The National Security Agency (NSA) has released a cybersecurity technical report for its Network Infrastructure Security Guidance that features network infrastructure best practices, according to a March 1 release from the agency.
The report looks at different ways system owners and operators can mitigate any common vulnerabilities and known weaknesses on known networks. While much of the guidance can be used to aid in implementing a zero trust network architecture, the report is not explicitly focused on guidance for those particular architectures.
“Guidance for securing networks continues to evolve as new vulnerabilities are exploited by adversaries, new security features are implemented, and new methods of securing devices are identified,” the report says. “Improper configuration, incorrect handling of configurations, and weak encryption keys can expose vulnerabilities in the entire network.”
“NSA fully supports the Zero Trust security model, and much of the guidance in this report can be applied at different boundaries as recommended in Zero Trust guidance,” the report explains. “As system owners introduce new network designs intended to achieve more mature Zero Trust principles, this guidance may need to be modified.”
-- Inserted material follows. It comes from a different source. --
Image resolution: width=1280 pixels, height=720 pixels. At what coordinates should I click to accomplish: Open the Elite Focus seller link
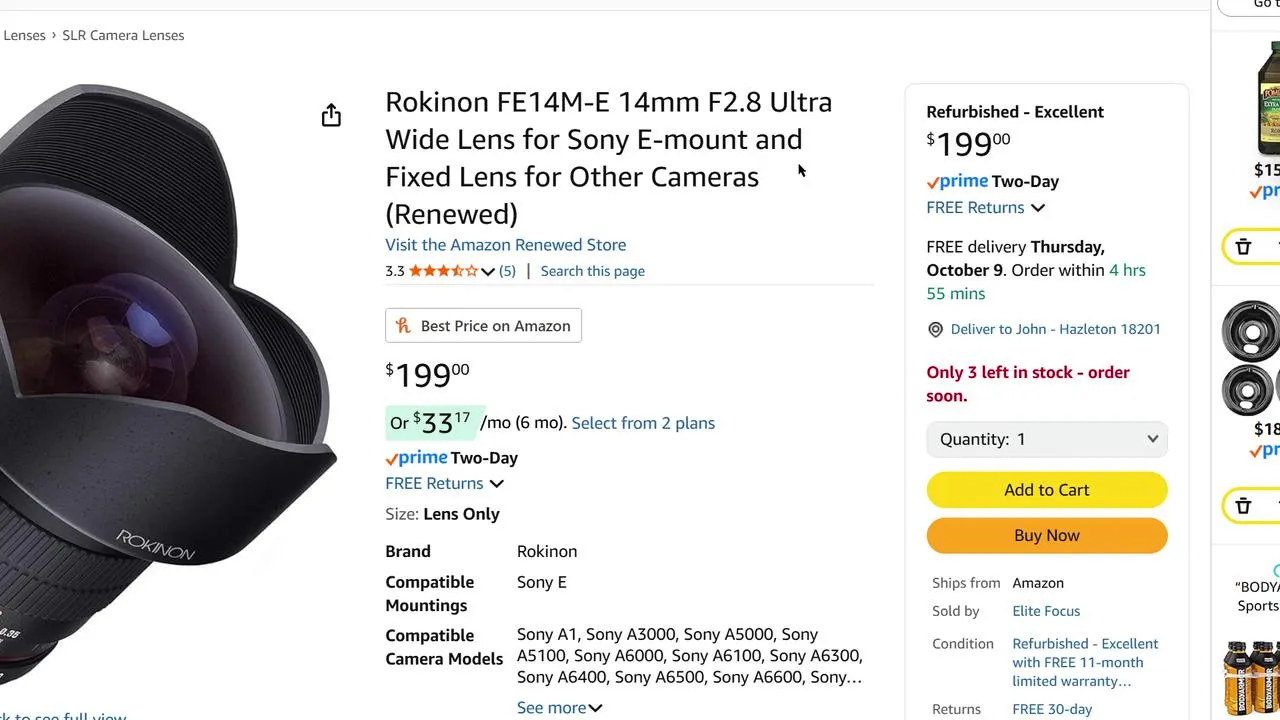[1046, 611]
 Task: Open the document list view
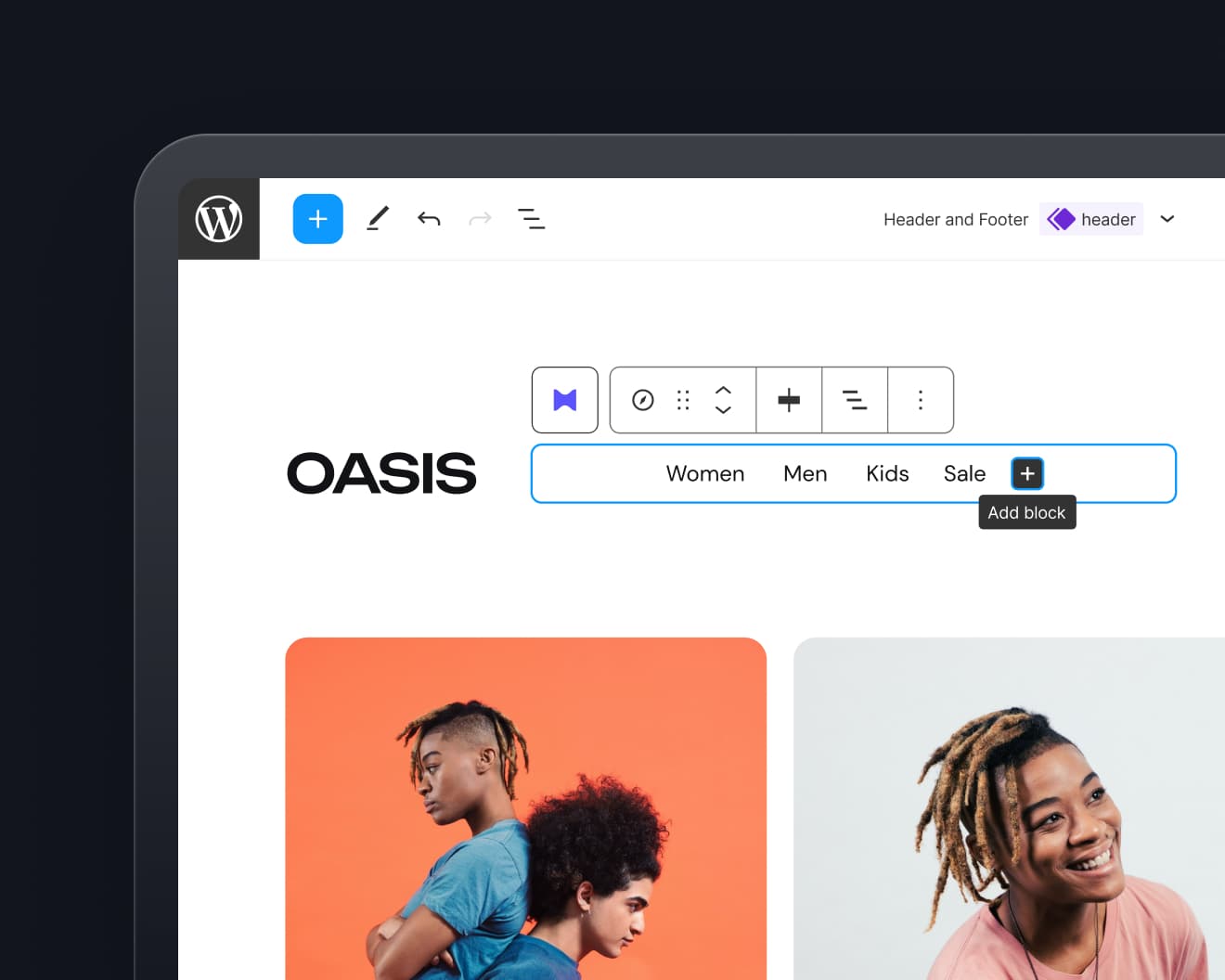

Among NSA’s recommendations are for network defenders to install both perimeter and internal defense devices, moving away from the castle-and-moat idea that focused mostly on perimeter defenses. The guidance also includes recommendations that would give network defenders more visibility, such as increasing the amount of network monitoring and access controls available.
NSA said it is likely that existing networks already have incorporated some of the recommendations, and said those network operators should use the guidance as how to implement any next steps to harden their systems.